Entries shown START

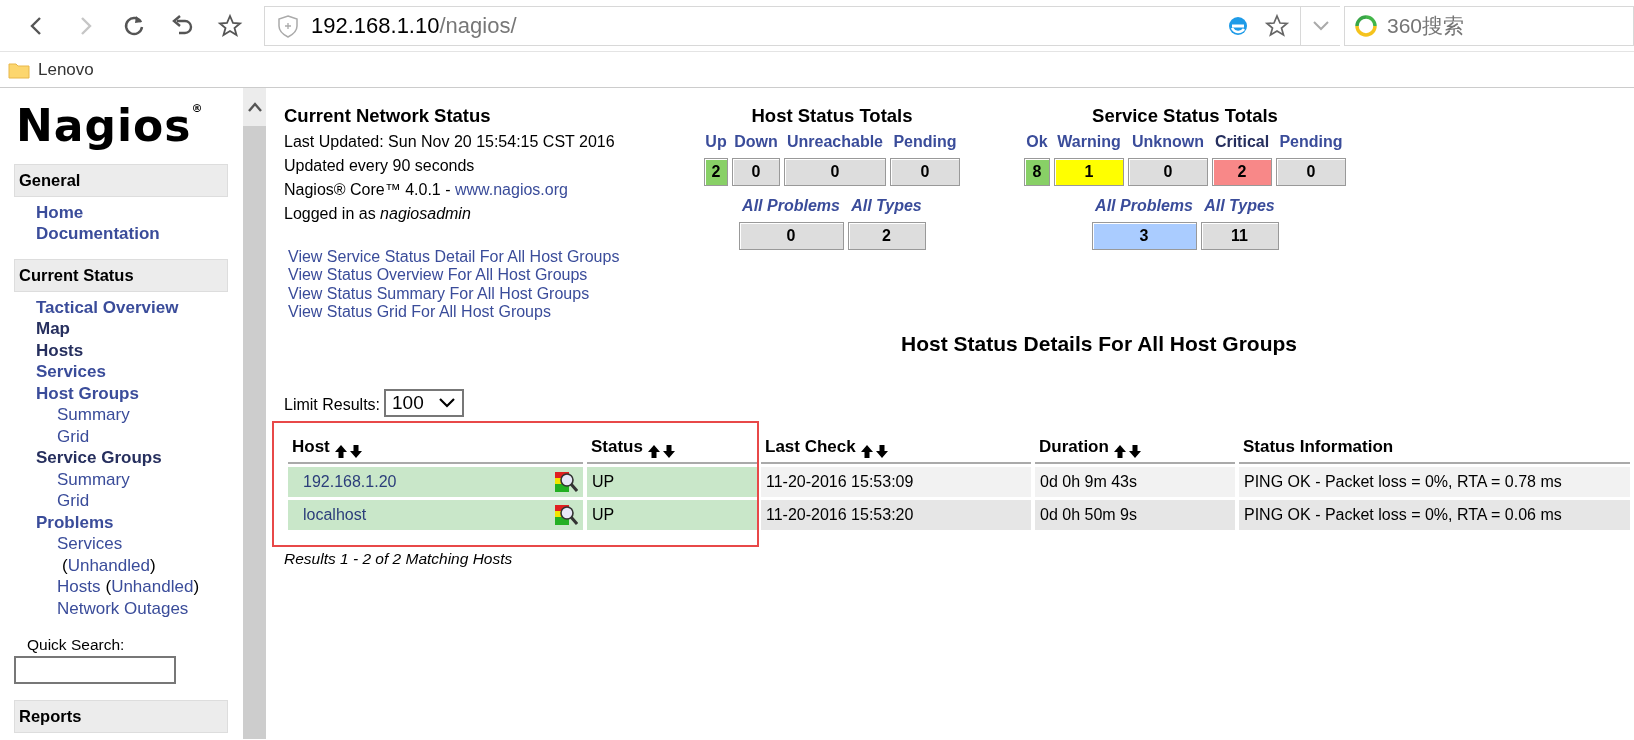 The image size is (1634, 740). What do you see at coordinates (1144, 236) in the screenshot?
I see `count-cell: 3` at bounding box center [1144, 236].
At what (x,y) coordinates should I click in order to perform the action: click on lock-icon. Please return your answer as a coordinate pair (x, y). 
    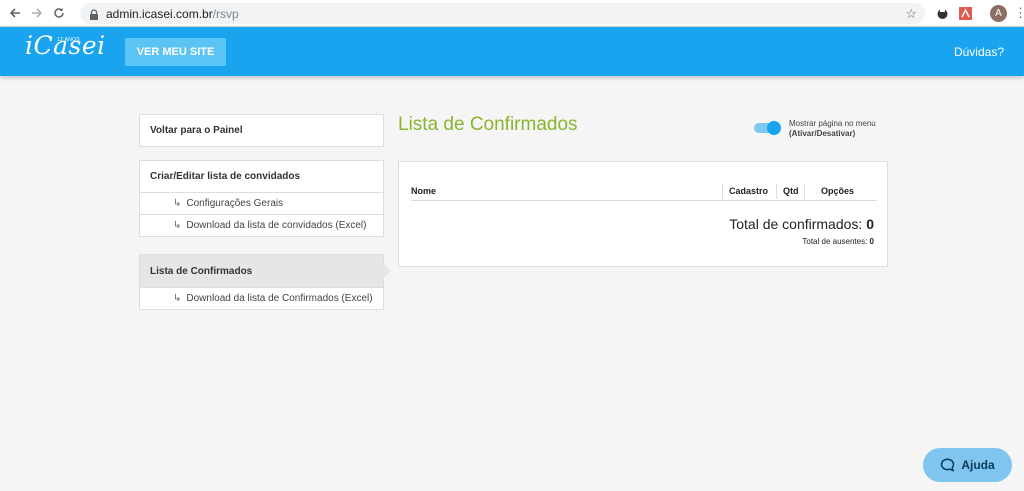
    Looking at the image, I should click on (94, 14).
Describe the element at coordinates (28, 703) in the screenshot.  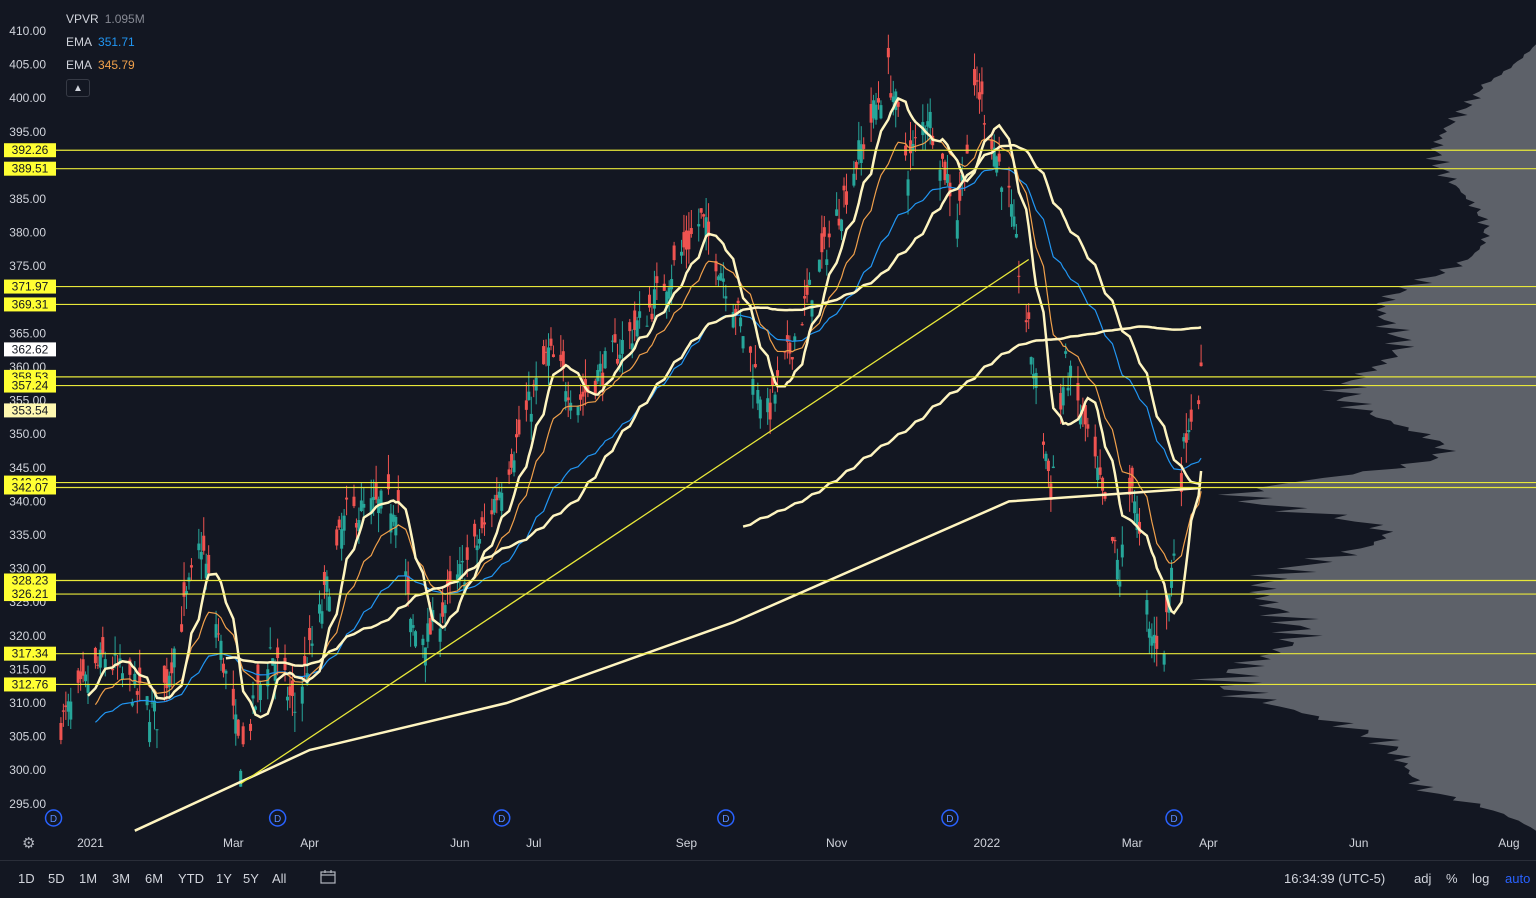
I see `y-tick-label: 310.00` at that location.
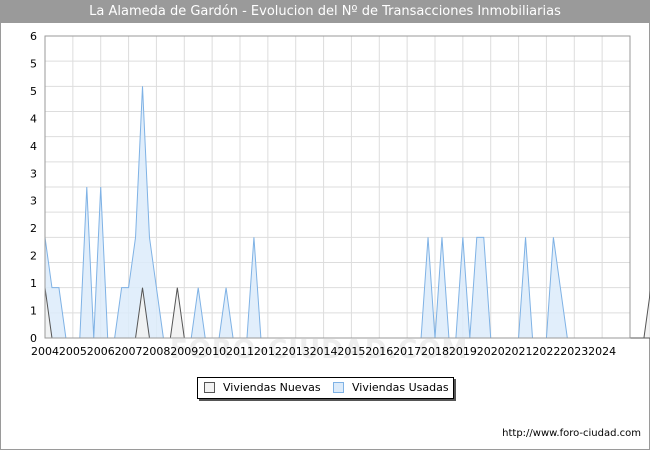  What do you see at coordinates (34, 188) in the screenshot?
I see `y-axis-ticks: 0 1 1 2 2 3 3 4 4 5 5 6` at bounding box center [34, 188].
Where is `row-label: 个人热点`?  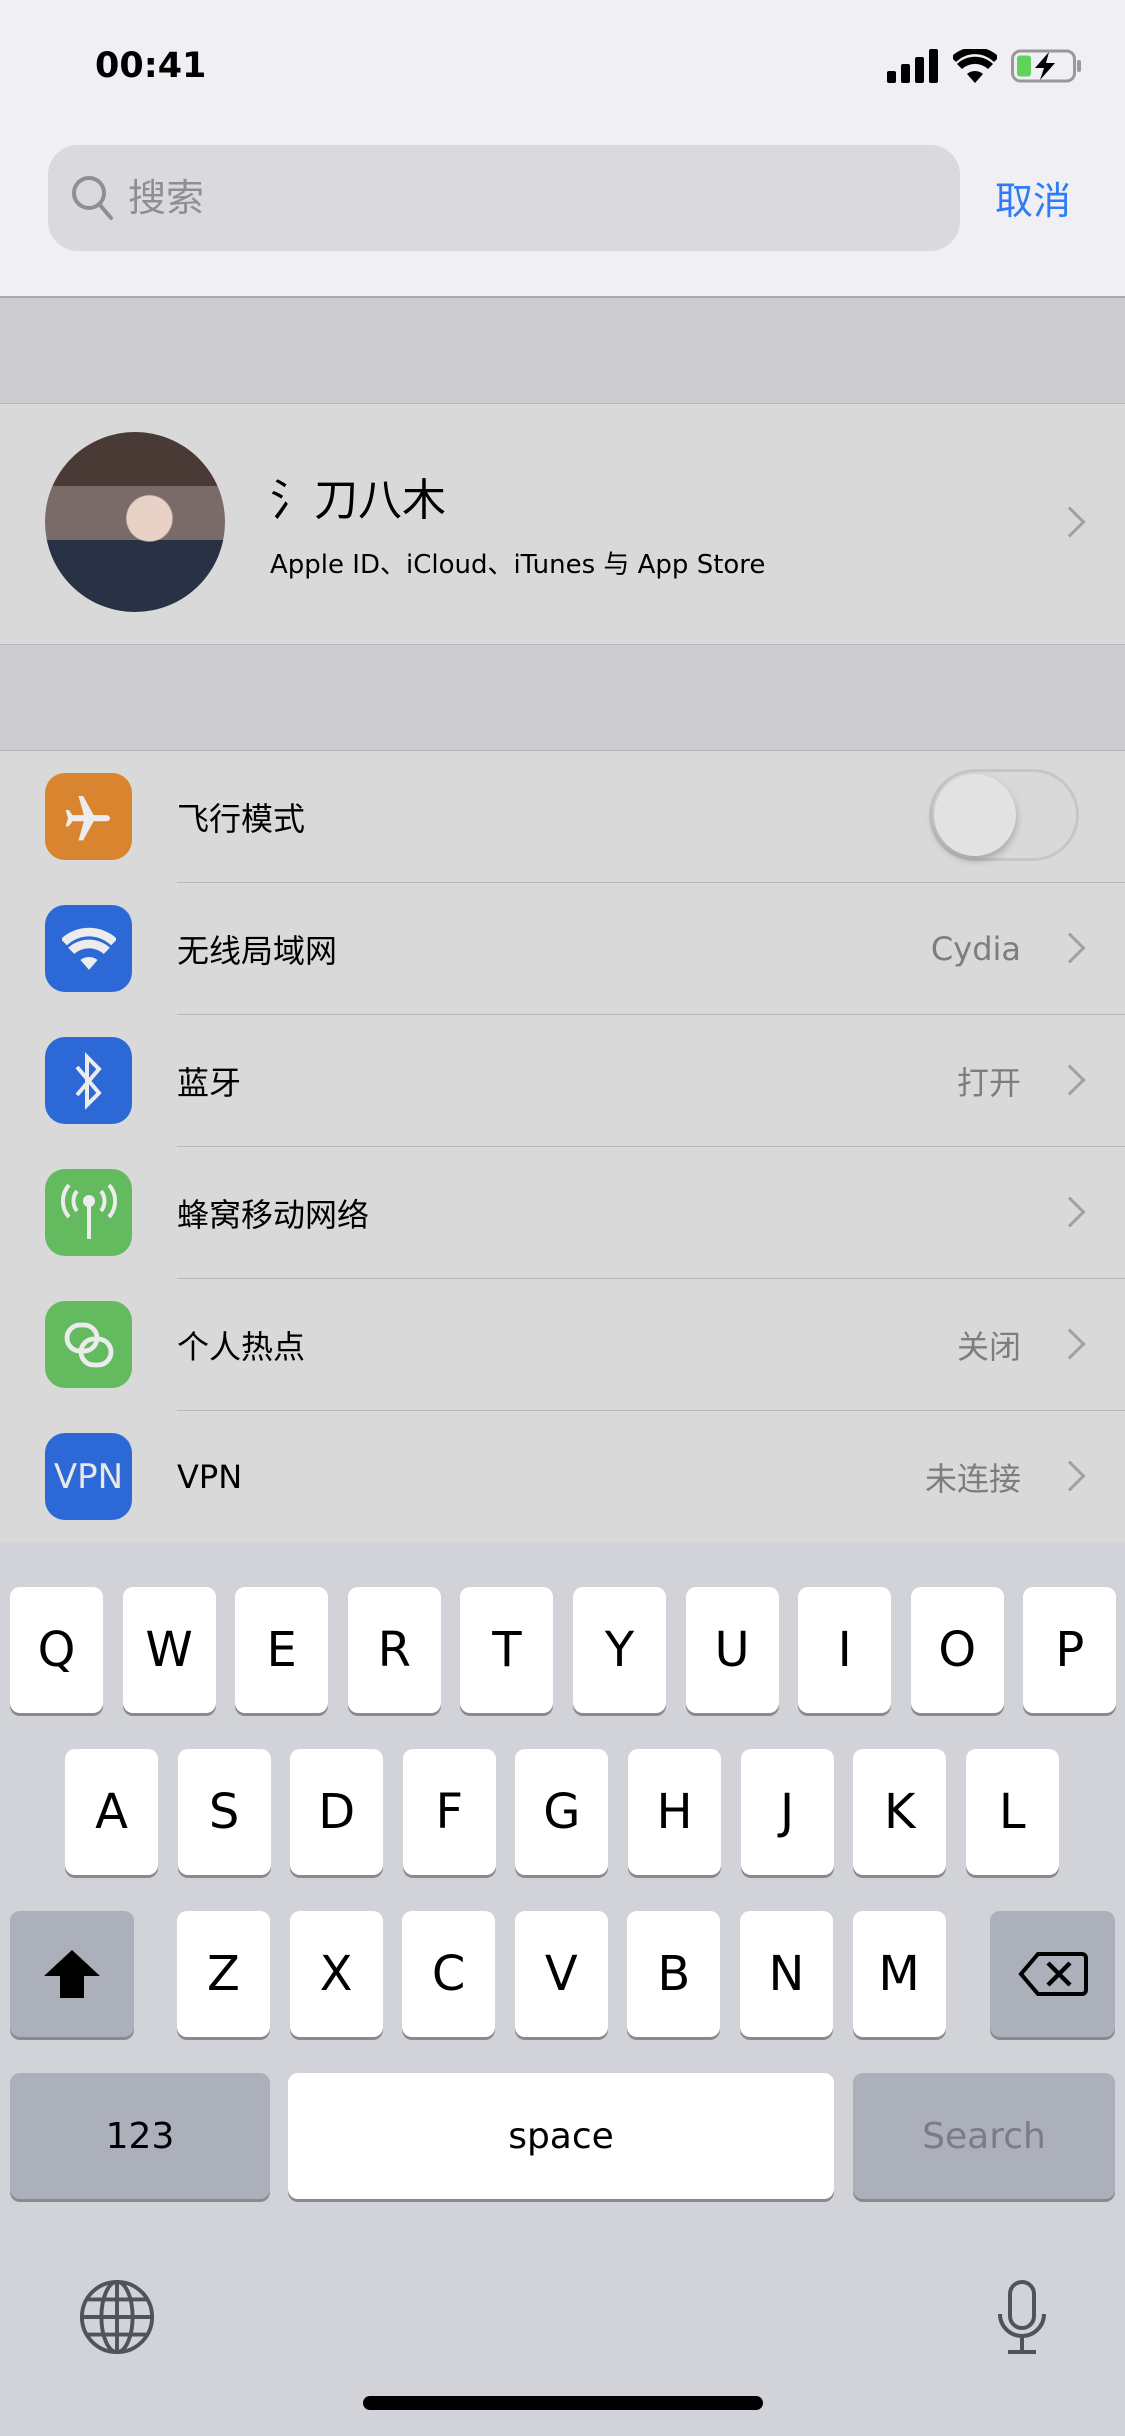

Entries shown END

Rewrite all of the records above, changing "lock-icon" to "padlock-icon" and keeping everything else the same. Leave the pictures out.

 The image size is (1634, 740). What do you see at coordinates (1144, 236) in the screenshot?
I see `count-cell: 3` at bounding box center [1144, 236].
At what (x,y) coordinates should I click in order to perform the action: click on padlock-icon. Please return your answer as a coordinate pair (x, y). 
    Looking at the image, I should click on (94, 14).
Describe the element at coordinates (28, 703) in the screenshot.  
I see `y-tick-label: 310.00` at that location.
  What do you see at coordinates (34, 188) in the screenshot?
I see `y-axis-ticks: 0 1 1 2 2 3 3 4 4 5 5 6` at bounding box center [34, 188].
Where is `row-label: 个人热点`?  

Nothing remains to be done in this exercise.